かんぽう趣談 六  PDF

田中 寛之(舞鶴)

猛毒か特効薬か
 落語に「附子」という有名な演目がある。
 贅沢品であった砂糖を使用人が勝手に食べないように、主人が砂糖のことを猛毒の附子だと偽っていた。嘘を見破った使用人は、主人の留守中に砂糖を全部平らげてしまう。さらに主人の高価な壺を故意に割った。そして主人の言ったことを逆手に取り、「壺を割ったことを死んで詫びるために、附子を食べてしまった」と言ってのけるのだ。
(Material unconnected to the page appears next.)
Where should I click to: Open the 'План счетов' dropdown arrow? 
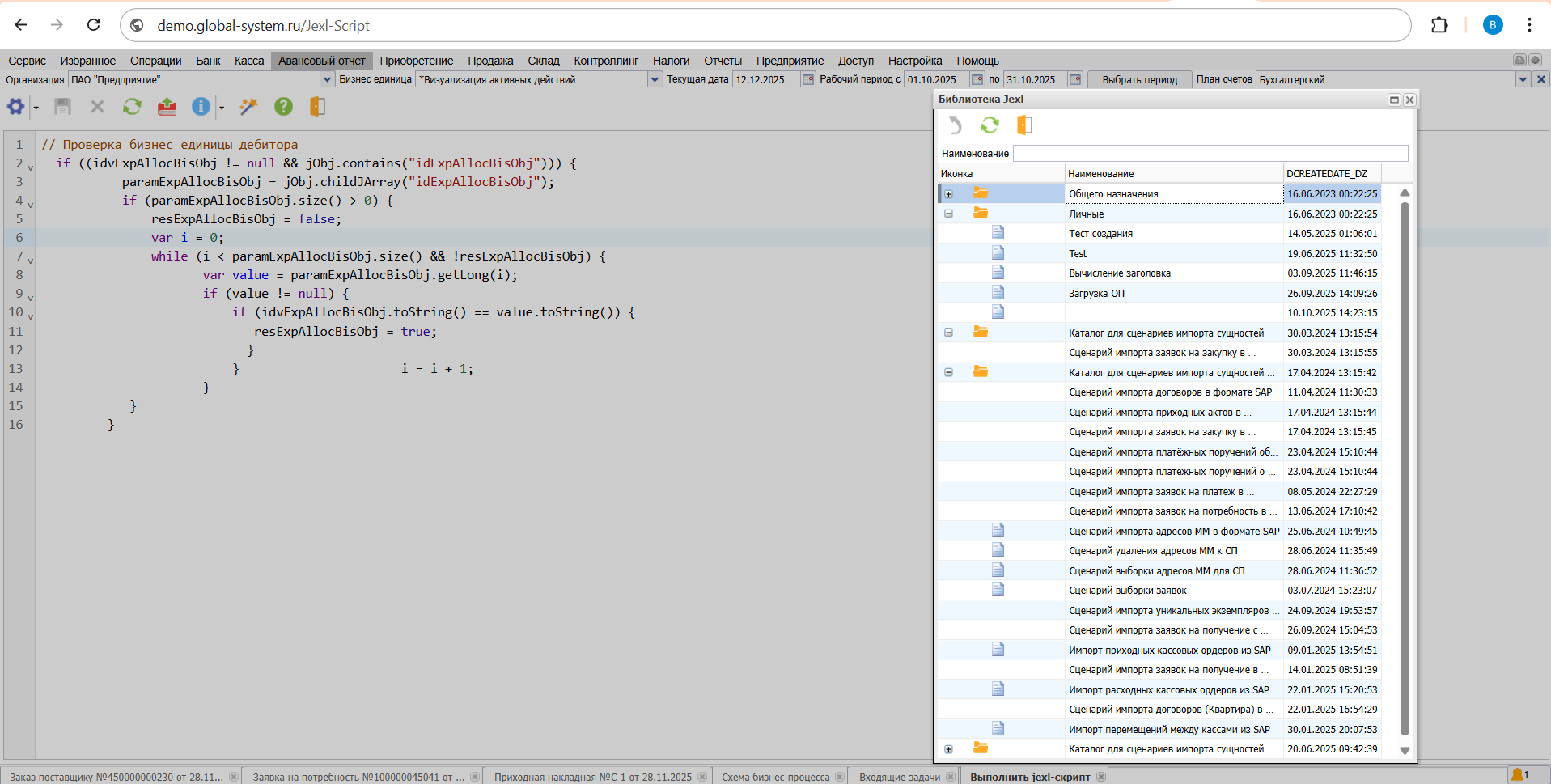pos(1522,79)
 ここで出てくる「附子(今はブシと読む)」は現在でも漢方薬として頻用されている。附子はトリカブトの根を加工したものであり、体を温めたり、体力を鼓舞したりする作用を持つ。
 一方、やはりトリカブトは強力な毒性を有する。摂取すると最初は舌がしびれ、めまいを起こし、重症不整脈や呼吸麻痺で死に至る。わずか1グラムが致死量だそうだ。私自身、以前、野生トリカブトをちょっと舐めてみたことがある。1時間くらいは舌がしびれて怖い思いをした。トリカブトはその辺りの山に自生しているので山菜や薬草と間違って誤食する事故も珍しくない。
 さて、その猛毒、附子であるが、そのまま使うともちろん毒性が強すぎて危な過ぎる。そこで先人たちはさまざまな工夫を凝らし、薬効は残して毒性を減らした。加工法として現在行われているのは
 (1)高圧蒸気処理により加工する
 (2)食塩、岩塩または塩化カルシウムの水溶液に浸せきした後、加熱または高圧蒸気処理により加工する
 (3)食塩の水溶液に浸せきした後、水酸化カルシウムを塗布することにより加工する
 である。加工のおかげで現代では副作用による健康被害はほとんどない。が、稀に報告がある。多くは減毒処理が弱い附子を用いたことによるものである。
 なぜわざわざ減毒処理が弱い附子を使うのか? それは減毒処理により附子の薬効も多少落ちる(と考える人がいる)からである。確かに少し強い薬の方が効きそうな気がするのはよく分かる。実際、昭和30年代には当時の植物学の権威が、強壮目的で服用していた附子による中毒で亡くなっている。
 良薬が口に苦過ぎた、ということか。